While is not widely known where Senator Schumer stands on Yucca Mountain, he likely won’t oppose the project with the same heavy-handedness as his predecessor. That is, unless, opposition groups can convince him otherwise. Yucca Mountain opponents have been relatively silent during the Harry Reid era because they haven’t had to be vocal. They had their man on the inside. Now, however, they need to start courting powerful support in Washington, D.C.—and Senator Schumer is a logical place to start.
First of all, storing nuclear waste and SNF at Yucca Mountain will require those materials to be transported there, primarily via truck and rail lines. Waste materials coming from New York and New England will travel through Senator Schumer’s home state, and those coming from the rest of the country will travel through Illinois and a number of other solidly blue states.
If opponents can articulate a strong case about safety issues, (perhaps by leveraging recent accidents involving trains carrying oil and other energy resources), they may succeed in winning the support of Senators Schumer, Durbin (D-IL), and others who may see the risks to their home states as simply too high to justify moving forward with the Yucca Mountain project.

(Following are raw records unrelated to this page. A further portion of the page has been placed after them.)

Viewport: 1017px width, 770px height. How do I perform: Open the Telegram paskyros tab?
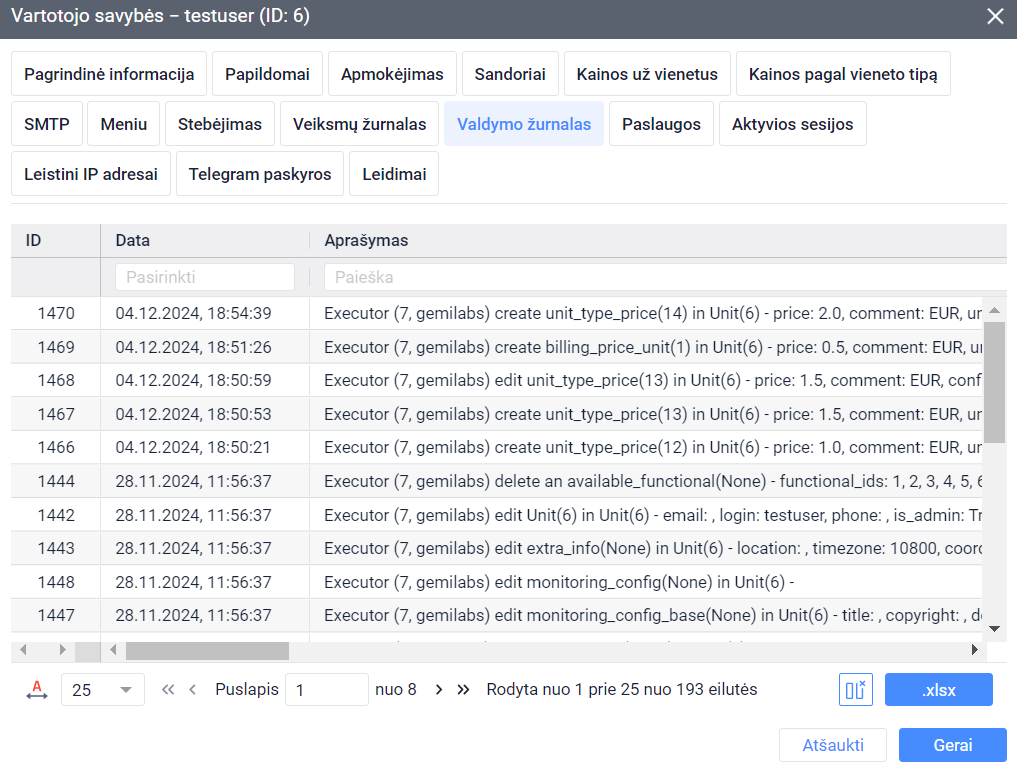(260, 174)
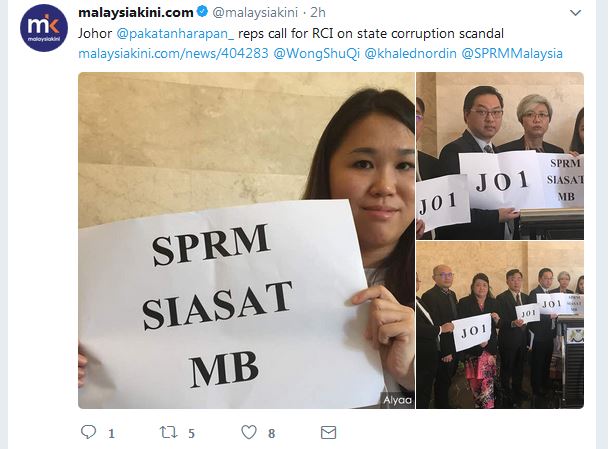Image resolution: width=608 pixels, height=449 pixels.
Task: Expand the tweet options chevron
Action: pyautogui.click(x=575, y=13)
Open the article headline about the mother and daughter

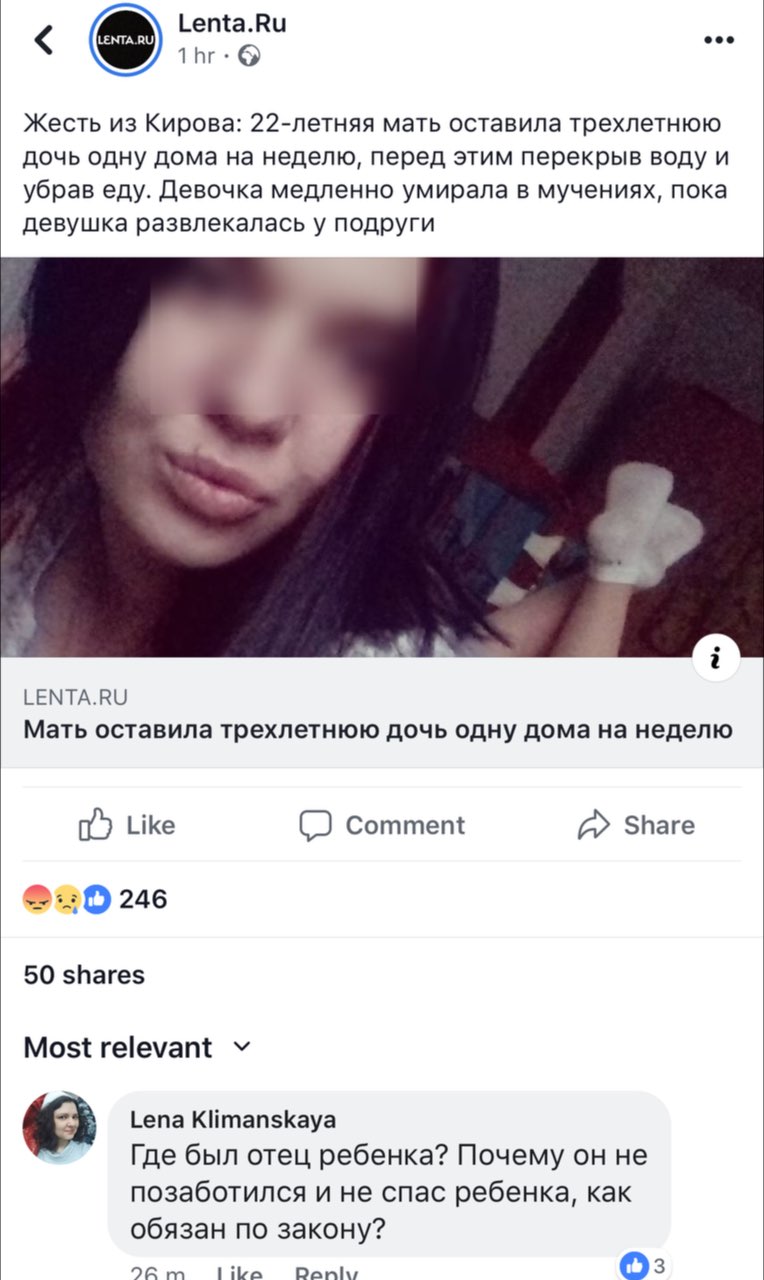coord(378,729)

On the flip side, an equally powerful campaign to win the support of these Democratic leaders for Yucca could be waged as they represent two of the most nuclearized states in the nation. Illinois’ eleven, and New York’s six nuclear plants have together generated over 13,000 metric tons of waste that in the absence of the Yucca facility remains right at home. As such, supporters for finally moving that waste to a permanent and safer repository could make a stirring safety argument of their own.

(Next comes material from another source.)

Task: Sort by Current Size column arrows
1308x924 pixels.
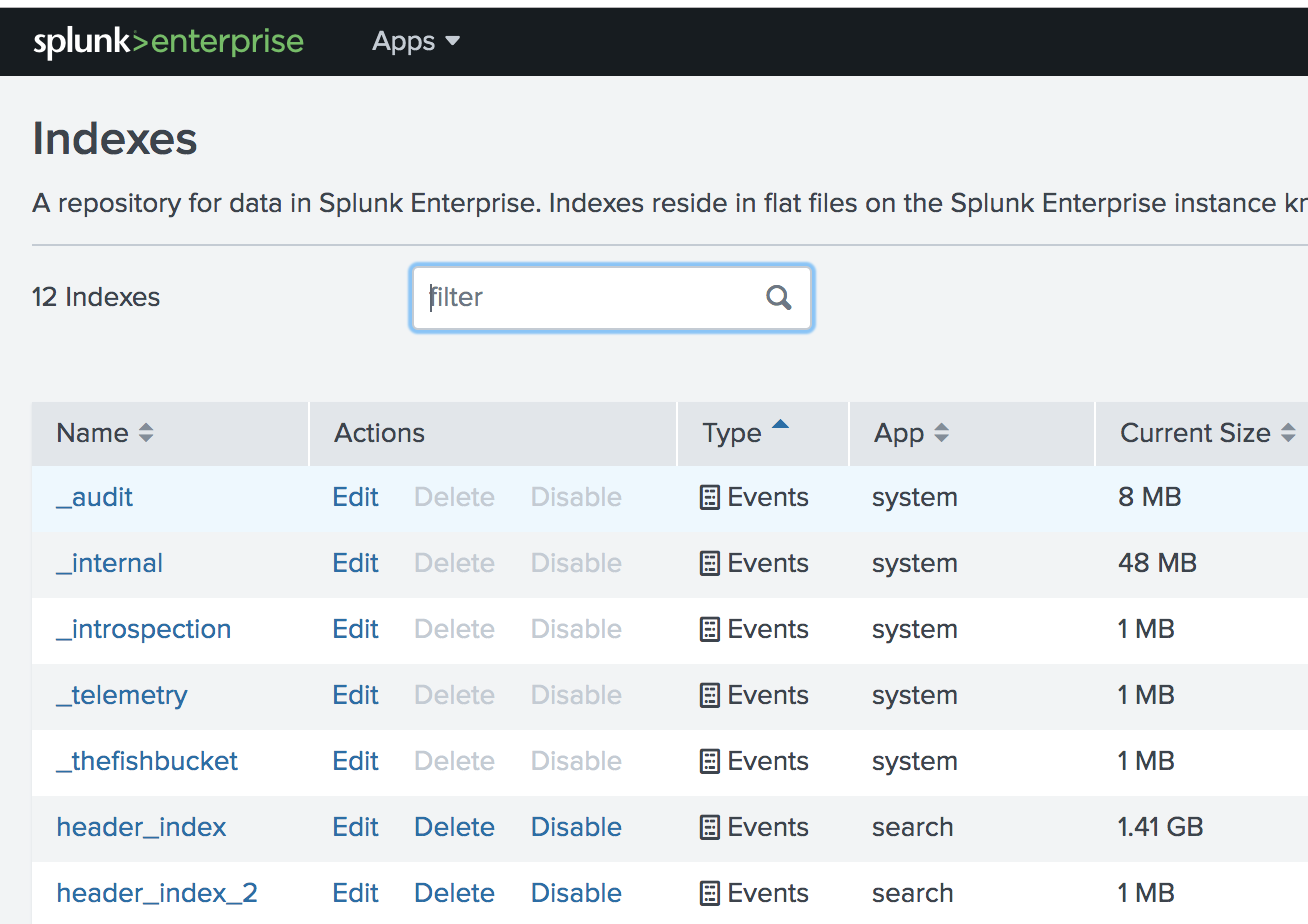Action: [1288, 433]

While the nuclear industry needs to raise the safety issue of leaving waste on location at America’s nuclear plants, it must also shift the conversation from one about risks to one about benefits—be they jobs, lower energy prices, long-term sustainability in energy production, and most certainly, dramatic progress on climate change.
Furthermore, it will need to take that message not just to Capitol Hill, but the country at large. As we’ve seen with fracking, the Keystone Pipeline, and offshore drilling, environmental groups are adept at swaying public policy by building grassroots support.

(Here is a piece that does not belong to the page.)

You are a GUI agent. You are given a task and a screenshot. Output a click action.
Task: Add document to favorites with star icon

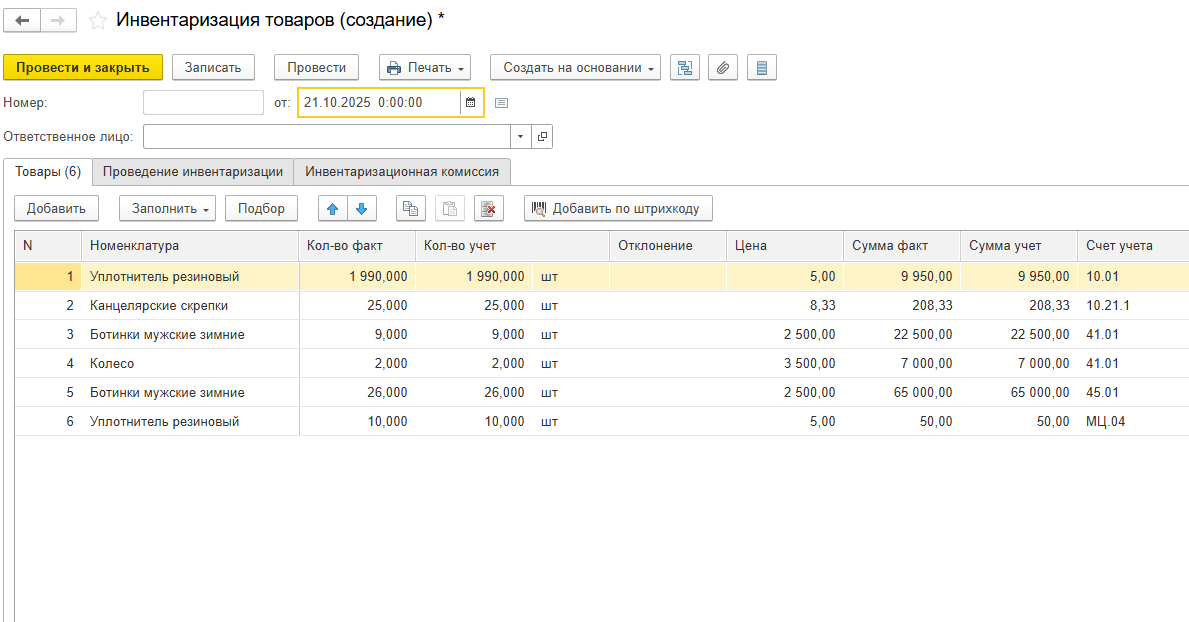tap(98, 20)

All that said, chances are that Yucca’s fate will be woven into America’s evolving views on climate change. Environmentalists’ traditional abhorrence of nuclear must come face to face with their deeply held view that we need to move rapidly towards a zero-emission world. The U.S. shale gas boom and progress on solar and wind has lowered our carbon profile, but those who insist that we achieve a two degree centigrade limit must be honest about how we achieve that within the time frame they say is necessary, without increasing the nuclear option.
In the end, it is likely that the conversation on Yucca must turn on the conversation about climate change if the project is to be become reality.